MLearning.ai
Published in

MLearning.ai

IMPORTANT TEXT PRE-PROCESSING TECHNIQUES FOR NLP

Natural Language Processing (NLP) helps us to communicate or talk with a computer just like we talk to a human. NLP can also be defined as the intersection of Artificial Intelligence (AI), Linguistics and Computer Science, that helps the machine or computer to understand, interpret and manipulate human language.

There are two main parts to NLP:
1. Data Preprocessing
2. Algorithm development

Here, in this blog we’ll be only looking about the first and most important process, “data preprocessing”.

NLP text preprocessing

Data preprocessing is the most essential step for any Machine Learning model. It plays a major role in deciding the performance of the model. Because the performance of the model is based on how well the raw data is cleaned and preprocessed. Let’s see the various preprocessing steps that are involved:

a) Lower casing

As the name implies, in this method we’ll convert our text data into lower case. For a text input, such as paragraph there will be words in both lower and upper case. However, the computer considers the words written in different cases as different entities.

For example, “Hello” and “hello” are considered as two different words by the computer though they are the same word. In order to avoid this type of controversy, we must convert all the words to lower case.

b) Tokenization

Tokenization is the process of breaking down the input text or paragraph into smaller units such as sentences or words. Each smallest unit is considered as individual tokens. The principle of tokenization is to understand the context of the paragraph/text by analyzing the tokens.

Sentence tokenize

The input paragraph’s corresponding output list consists of sentences as tokens.
Ex: “This blog is about preprocessing. Preprocessing is essential”, the output for this in sentence tokenize is [‘This blog is about preprocessing’, ‘Preprocessing is essential’].

Word tokenize

The input text’s corresponding output list consists of words as tokens.
Ex: “This blog is about preprocessing”, the output for this in sentence tokenize is [‘This’, ‘blog’, ‘is’, ‘about’, ‘preprocessing’].

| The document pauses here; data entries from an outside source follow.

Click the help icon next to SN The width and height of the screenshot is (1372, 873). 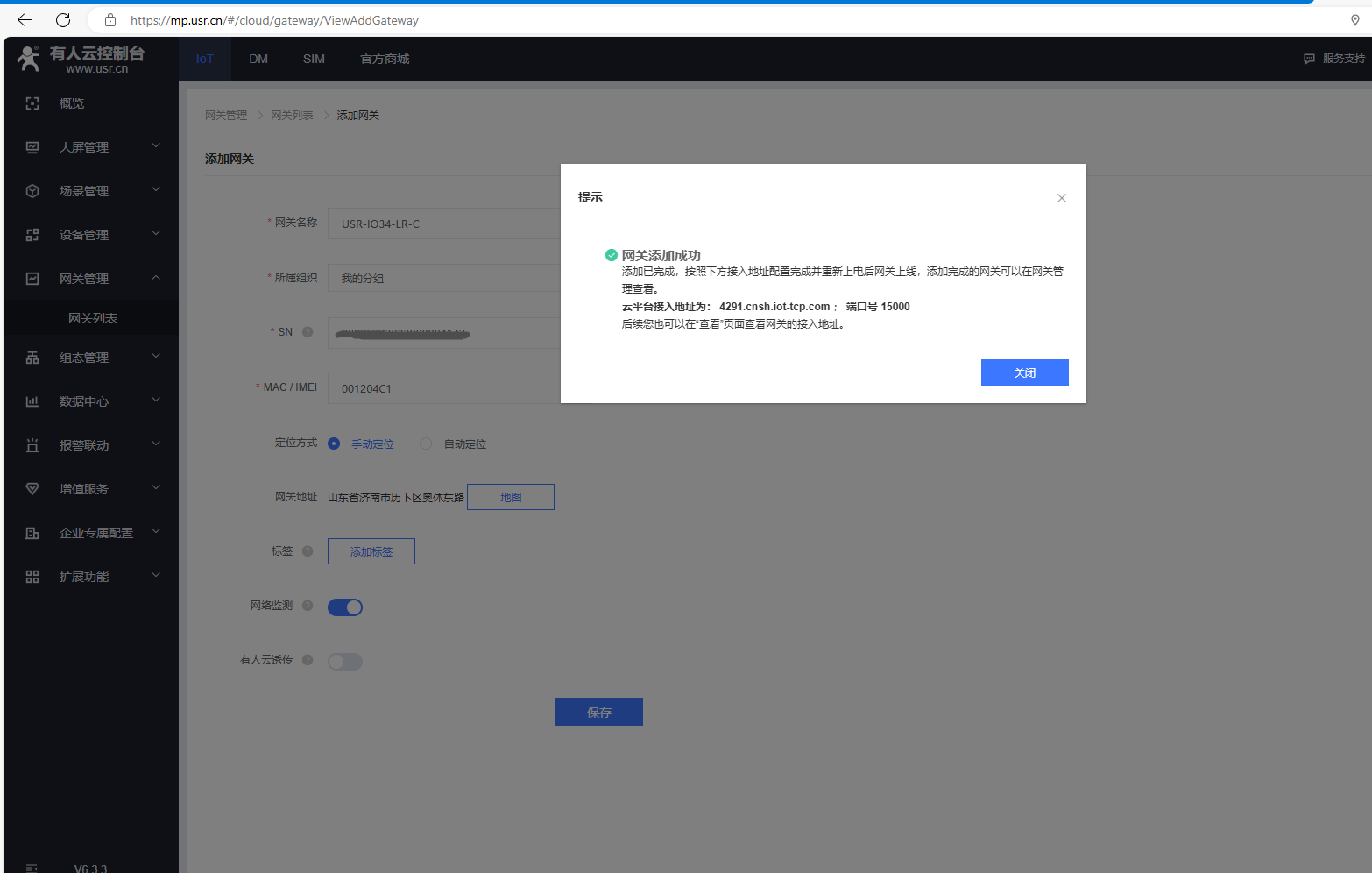[x=308, y=332]
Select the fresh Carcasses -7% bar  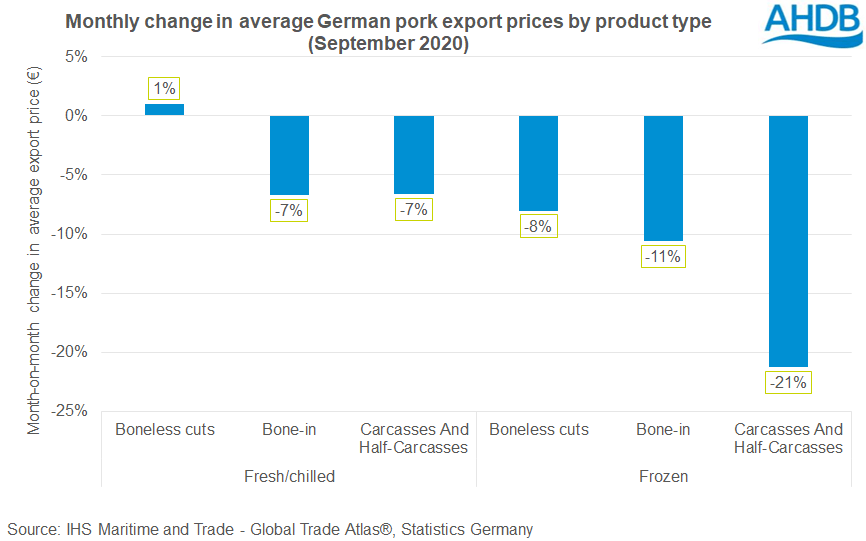pos(414,155)
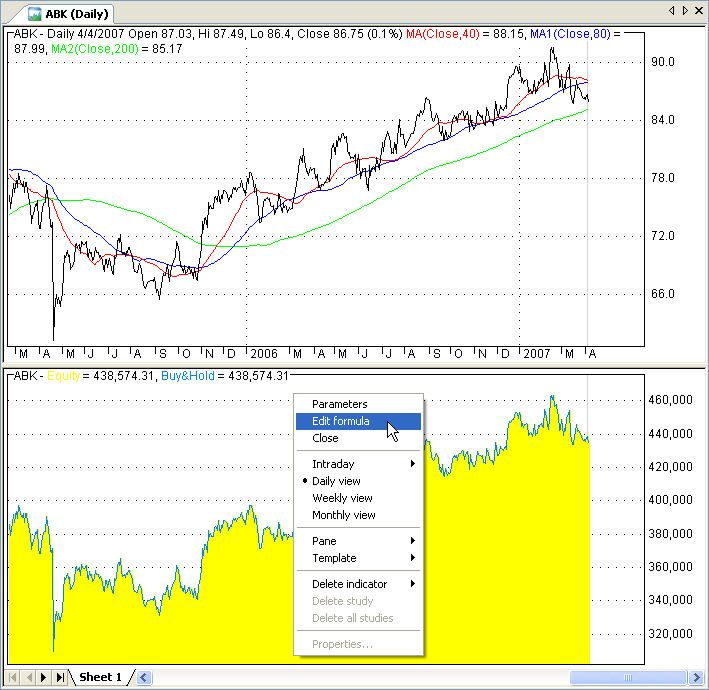The image size is (709, 690).
Task: Click previous sheet navigation arrow
Action: coord(28,678)
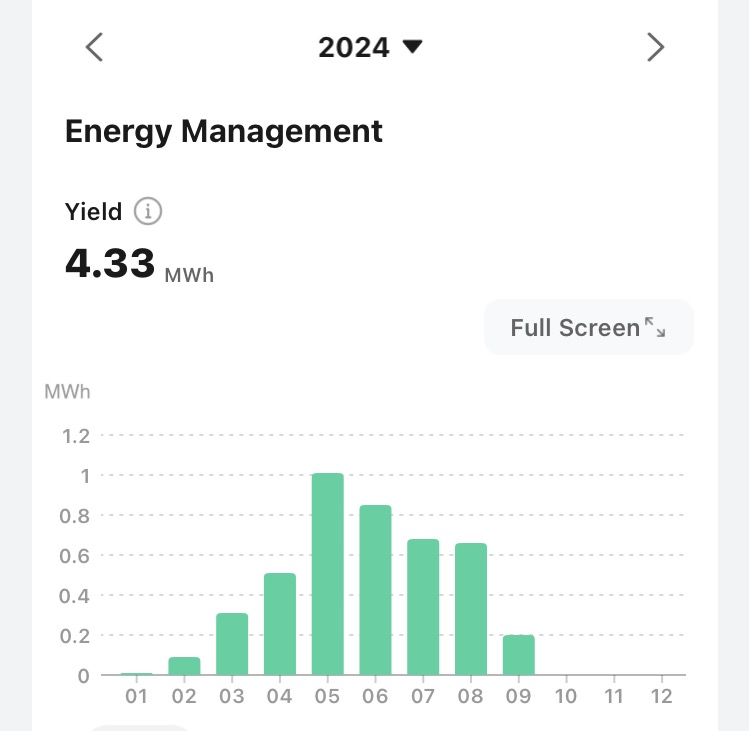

c) Punctuation mark removal

Removing punctuations from the text is the most common text processing technique. The removal of punctuation helps to treat all text equally. For example, Wow and Wow! are treated equally. We should be also careful while removing the punctuations. Because some words like “don’t” will become “don t”, if we aren’t careful.

d) Stop word removal

If you have noticed, you would have seen some words popup very frequently in any language irrespective of what you are writing? Those words are called as “Stop words”.

Stop words are a collection of words that occur very often but does not add much meaning to the sentence. These words are a part of grammar of any language. For example, in English we have stop words like “the”, “are”, “he”, “him” etc. We can easily remove these stop words from our text data since they don’t add much value to the overall meaning of the sentence.

e) Stemming

Stemming is the process of reduction of a word to its root or stem word. The root form is left behind by removing the word affixes. For example, the words “plays”, “playing”, “played” are all reduced to its root word “play”.

f) Lemmatization

We have seen that how can we reduce the words to their root words through stemming. But, Stemming does not always result in words that are part of the language vocabulary. It often produces words with no meaning. Hence, the concept of Lemmatization came into play.

Lemmatization is the process of converting the words in a text into a meaningful parent word.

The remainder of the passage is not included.